Code review is often discussed from the perspective of changes to a single file. In practice, code review often involves multiple files (or at least pull-based reviews do), which begs the question: Do people invest less effort reviewing files appearing later?
TLDR: The number of review comments decreases for successive files in the pull request; by around 16% per file.
The paper First Come First Served: The Impact of File Position on Code Review extracted and analysed 219,476 pull requests from 138 Java projects on Github. They also ran an experiment which asked subjects to review two files, each containing a seeded coding mistake. The paper is relatively short and omits a lot of details; I’m guessing this is due to the page limit of a conference paper.
The plot below shows the number of pull requests containing a given number of files. The colored lines indicate the total number of code review comments associated with a given pull request, with the red dots showing the 69% of pull requests that did not receive any review comments (code+data):
Many factors could influence the number of comments associated with a pull request; for instance, the number of people commenting, the amount of changed code, whether the code is a test case, and the number of files already reviewed (all items which happen to be present in the available data).
One factor for which information is not present in the data is social loafing, where people exert less effort when they are part of a larger group; or at least I did not find a way of easily estimating this factor.
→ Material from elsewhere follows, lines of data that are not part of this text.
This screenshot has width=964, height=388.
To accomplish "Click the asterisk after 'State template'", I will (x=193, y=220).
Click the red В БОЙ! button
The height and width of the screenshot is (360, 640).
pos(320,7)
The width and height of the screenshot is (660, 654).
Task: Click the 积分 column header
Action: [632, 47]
The best model I could fit to all pull requests containing less than 10 files, and having a total of at least one comment, explained 36% of the variance present, which is not great, but something to talk about. There was a 16% decline in comments for successive files reviewed, test cases had 50% fewer comments, and there was some percentage increase with lines added; number of comments increased by a factor of 2.4 per additional commenter (is this due to importance of the file being reviewed, with importance being a metric not present in the data).
The model does not include information available in the data, such as file contents (e.g., Java, C++, configuration file, etc), and there may be correlated effects I have not taken into account. Consequently, I view the model as a rough guide.
Is the impact of file order on number of comments a side effect of some unrelated process? One way of showing a causal connection is to run an experiment.
The experiment run by the authors involved two files, each containing one seeded coding mistake. The 102 subjects were asked to review the two files, with file order randomly selected. The experiment looks well-structured and thought through (many are not), but the analysis of the results is confused.
The good news is that the seeded coding mistake in the first file was much more likely to be detected than the mistake in the second file, and years of Java programming experience also had an impact (appearing first had the same impact as three years of Java experience). The bad news is that the model (a random effect model using a logistic equation) explains almost none of the variance in the data, i.e., these effects are tiny compared to whatever other factors are involved; see code+data.
What other factors might be involved?
Most experiments show a learning effect, in that subject performance improves as they perform more tasks. Having subjects review many pairs of files would enable this effect to be taken into account. Also, reviewing multiple pairs would reduce the impact of random goings-on during the review process.
The identity of the seeded mistake did not have a significant impact on the model.
Review comments are an important issue which is amenable to practical experimental investigation. I hope that the researchers run more experiments on this issue.